··· Information shown

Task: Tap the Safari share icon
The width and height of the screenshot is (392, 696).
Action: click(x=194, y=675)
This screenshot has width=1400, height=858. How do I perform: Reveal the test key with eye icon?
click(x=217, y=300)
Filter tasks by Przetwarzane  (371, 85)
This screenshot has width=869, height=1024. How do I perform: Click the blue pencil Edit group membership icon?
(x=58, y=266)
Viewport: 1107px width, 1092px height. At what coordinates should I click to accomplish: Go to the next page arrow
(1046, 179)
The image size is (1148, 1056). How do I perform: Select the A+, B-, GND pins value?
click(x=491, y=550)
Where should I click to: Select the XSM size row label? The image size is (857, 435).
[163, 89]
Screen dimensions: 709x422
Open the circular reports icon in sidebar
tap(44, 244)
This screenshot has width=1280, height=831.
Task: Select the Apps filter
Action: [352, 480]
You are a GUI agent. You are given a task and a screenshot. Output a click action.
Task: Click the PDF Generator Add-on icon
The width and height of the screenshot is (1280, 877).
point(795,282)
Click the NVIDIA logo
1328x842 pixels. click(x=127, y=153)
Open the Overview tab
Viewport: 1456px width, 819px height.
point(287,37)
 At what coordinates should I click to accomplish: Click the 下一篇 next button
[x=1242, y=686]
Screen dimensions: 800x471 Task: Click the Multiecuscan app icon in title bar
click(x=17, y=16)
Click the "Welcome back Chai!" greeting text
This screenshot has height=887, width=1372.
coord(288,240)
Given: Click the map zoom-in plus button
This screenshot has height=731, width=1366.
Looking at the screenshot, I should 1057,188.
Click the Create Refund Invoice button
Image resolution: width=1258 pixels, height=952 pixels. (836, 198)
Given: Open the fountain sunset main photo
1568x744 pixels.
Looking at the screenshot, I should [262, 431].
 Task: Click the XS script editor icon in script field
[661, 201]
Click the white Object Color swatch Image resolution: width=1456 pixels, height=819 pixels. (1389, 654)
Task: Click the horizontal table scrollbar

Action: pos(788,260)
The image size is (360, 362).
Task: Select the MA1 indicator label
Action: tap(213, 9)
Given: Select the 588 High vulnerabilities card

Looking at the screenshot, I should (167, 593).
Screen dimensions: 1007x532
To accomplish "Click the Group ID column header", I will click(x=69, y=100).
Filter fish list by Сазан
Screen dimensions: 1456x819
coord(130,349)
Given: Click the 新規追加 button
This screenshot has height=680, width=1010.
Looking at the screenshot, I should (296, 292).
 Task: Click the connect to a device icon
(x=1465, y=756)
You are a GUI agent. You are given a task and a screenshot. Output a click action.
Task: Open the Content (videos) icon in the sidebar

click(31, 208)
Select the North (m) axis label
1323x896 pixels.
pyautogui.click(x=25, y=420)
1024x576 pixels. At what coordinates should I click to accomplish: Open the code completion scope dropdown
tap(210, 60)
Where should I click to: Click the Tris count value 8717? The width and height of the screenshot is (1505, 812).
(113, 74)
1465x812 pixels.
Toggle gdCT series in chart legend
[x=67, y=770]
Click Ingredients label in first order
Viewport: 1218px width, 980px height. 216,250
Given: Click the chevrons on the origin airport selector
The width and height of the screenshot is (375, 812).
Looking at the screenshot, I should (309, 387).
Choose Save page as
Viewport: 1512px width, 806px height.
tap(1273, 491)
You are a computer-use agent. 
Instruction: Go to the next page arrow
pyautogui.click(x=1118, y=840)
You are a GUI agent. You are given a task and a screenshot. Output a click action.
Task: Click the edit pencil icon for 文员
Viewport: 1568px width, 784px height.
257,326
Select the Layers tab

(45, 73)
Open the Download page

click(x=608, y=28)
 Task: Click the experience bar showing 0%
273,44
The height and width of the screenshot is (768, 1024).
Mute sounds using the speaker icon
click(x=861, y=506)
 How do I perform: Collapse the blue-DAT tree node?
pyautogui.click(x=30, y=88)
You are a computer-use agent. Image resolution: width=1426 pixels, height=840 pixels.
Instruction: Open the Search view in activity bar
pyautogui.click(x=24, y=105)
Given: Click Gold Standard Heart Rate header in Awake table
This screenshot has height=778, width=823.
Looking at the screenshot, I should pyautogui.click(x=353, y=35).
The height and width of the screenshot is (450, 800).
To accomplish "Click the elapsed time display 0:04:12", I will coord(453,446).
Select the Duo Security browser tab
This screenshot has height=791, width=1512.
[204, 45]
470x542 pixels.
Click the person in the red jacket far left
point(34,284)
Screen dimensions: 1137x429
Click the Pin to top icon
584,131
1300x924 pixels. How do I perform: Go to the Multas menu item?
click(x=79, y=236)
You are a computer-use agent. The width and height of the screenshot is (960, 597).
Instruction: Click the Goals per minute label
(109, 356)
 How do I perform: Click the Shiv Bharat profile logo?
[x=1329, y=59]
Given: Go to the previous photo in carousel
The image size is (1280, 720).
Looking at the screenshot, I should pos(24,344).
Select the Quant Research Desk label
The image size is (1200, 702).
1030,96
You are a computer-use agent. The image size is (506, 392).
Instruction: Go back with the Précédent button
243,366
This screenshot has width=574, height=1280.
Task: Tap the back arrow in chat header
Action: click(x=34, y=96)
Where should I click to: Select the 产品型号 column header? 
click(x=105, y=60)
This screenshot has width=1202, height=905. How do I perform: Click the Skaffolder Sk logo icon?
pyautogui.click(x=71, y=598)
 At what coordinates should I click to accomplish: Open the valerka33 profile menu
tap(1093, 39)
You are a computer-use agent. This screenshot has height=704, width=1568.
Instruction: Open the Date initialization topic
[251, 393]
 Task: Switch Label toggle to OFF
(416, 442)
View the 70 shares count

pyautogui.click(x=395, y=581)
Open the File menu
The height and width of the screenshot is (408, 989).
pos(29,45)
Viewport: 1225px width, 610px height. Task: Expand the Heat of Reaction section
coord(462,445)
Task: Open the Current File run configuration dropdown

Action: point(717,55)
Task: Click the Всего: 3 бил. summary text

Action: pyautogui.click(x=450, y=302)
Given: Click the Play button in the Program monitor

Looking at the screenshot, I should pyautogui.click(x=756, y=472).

······

Arrange the data, starting with the line containing "Open the File menu" and continuing through the line containing "Action: point(717,55)", as a two-column CSV with columns instruction and answer, one row per pair. Enclose every field in quotation marks and replace any line breaks with spaces.

instruction,answer
"Open the File menu The height and width of the screenshot is (408, 989).","pos(29,45)"
"Viewport: 1225px width, 610px height. Task: Expand the Heat of Reaction section","coord(462,445)"
"Task: Open the Current File run configuration dropdown","Action: point(717,55)"